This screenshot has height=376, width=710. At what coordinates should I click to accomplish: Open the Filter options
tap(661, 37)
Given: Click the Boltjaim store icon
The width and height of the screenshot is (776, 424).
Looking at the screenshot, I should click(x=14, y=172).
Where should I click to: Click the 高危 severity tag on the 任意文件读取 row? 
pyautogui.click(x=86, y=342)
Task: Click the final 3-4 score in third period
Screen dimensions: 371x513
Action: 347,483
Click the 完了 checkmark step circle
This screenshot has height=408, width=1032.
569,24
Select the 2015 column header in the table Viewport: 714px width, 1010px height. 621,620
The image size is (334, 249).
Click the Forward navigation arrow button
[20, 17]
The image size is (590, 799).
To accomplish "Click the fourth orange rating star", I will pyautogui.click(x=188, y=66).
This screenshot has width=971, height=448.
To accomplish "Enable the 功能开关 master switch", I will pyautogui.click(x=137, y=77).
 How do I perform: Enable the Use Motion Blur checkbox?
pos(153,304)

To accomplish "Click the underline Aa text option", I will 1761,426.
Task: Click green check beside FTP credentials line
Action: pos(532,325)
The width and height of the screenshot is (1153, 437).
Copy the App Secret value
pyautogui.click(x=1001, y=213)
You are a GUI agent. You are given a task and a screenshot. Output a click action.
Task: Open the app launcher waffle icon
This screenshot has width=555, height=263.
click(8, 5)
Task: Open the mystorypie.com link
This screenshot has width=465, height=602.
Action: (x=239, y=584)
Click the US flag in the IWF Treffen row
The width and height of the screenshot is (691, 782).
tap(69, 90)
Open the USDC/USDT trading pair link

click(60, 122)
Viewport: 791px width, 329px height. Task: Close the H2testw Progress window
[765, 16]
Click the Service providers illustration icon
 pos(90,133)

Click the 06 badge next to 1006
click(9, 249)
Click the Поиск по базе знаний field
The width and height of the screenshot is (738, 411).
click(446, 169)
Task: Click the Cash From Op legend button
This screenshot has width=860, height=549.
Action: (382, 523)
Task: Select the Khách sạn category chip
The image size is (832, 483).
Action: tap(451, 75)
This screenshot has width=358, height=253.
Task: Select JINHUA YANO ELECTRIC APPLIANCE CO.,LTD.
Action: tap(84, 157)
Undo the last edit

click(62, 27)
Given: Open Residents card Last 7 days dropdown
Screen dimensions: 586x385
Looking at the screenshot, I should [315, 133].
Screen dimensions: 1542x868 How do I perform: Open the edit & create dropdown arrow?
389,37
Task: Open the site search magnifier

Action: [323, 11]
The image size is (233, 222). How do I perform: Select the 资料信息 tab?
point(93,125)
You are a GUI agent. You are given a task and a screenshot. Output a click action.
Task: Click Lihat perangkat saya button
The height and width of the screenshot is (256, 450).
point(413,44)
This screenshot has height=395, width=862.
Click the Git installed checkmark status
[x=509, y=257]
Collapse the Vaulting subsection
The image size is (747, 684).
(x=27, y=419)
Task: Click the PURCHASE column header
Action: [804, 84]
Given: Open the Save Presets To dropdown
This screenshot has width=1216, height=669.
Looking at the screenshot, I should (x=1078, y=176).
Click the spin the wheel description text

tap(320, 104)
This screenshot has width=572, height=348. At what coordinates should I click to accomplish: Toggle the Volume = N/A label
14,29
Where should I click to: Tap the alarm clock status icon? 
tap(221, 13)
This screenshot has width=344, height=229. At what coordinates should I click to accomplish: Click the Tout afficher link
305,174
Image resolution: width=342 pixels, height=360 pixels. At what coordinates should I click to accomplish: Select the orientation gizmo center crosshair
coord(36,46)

____________________

Exercise details
Duplicate the entries from the line with "Click the Service providers illustration icon" up to and including the last line of the entries.

Worked solution
Click the Service providers illustration icon
 pos(90,133)

Click the 06 badge next to 1006
click(9, 249)
Click the Поиск по базе знаний field
The width and height of the screenshot is (738, 411).
click(446, 169)
Task: Click the Cash From Op legend button
This screenshot has width=860, height=549.
Action: (382, 523)
Task: Select the Khách sạn category chip
The image size is (832, 483).
Action: tap(451, 75)
This screenshot has width=358, height=253.
Task: Select JINHUA YANO ELECTRIC APPLIANCE CO.,LTD.
Action: tap(84, 157)
Undo the last edit

click(62, 27)
Given: Open Residents card Last 7 days dropdown
Screen dimensions: 586x385
Looking at the screenshot, I should [315, 133].
Screen dimensions: 1542x868 How do I perform: Open the edit & create dropdown arrow?
389,37
Task: Open the site search magnifier

Action: [323, 11]
The image size is (233, 222). How do I perform: Select the 资料信息 tab?
point(93,125)
You are a GUI agent. You are given a task and a screenshot. Output a click action.
Task: Click Lihat perangkat saya button
The height and width of the screenshot is (256, 450).
point(413,44)
This screenshot has height=395, width=862.
Click the Git installed checkmark status
[x=509, y=257]
Collapse the Vaulting subsection
The image size is (747, 684).
(x=27, y=419)
Task: Click the PURCHASE column header
Action: [804, 84]
Given: Open the Save Presets To dropdown
This screenshot has width=1216, height=669.
Looking at the screenshot, I should (x=1078, y=176).
Click the spin the wheel description text

tap(320, 104)
This screenshot has width=572, height=348. At what coordinates should I click to accomplish: Toggle the Volume = N/A label
14,29
Where should I click to: Tap the alarm clock status icon? 
tap(221, 13)
This screenshot has width=344, height=229. At what coordinates should I click to accomplish: Click the Tout afficher link
305,174
Image resolution: width=342 pixels, height=360 pixels. At what coordinates should I click to accomplish: Select the orientation gizmo center crosshair
coord(36,46)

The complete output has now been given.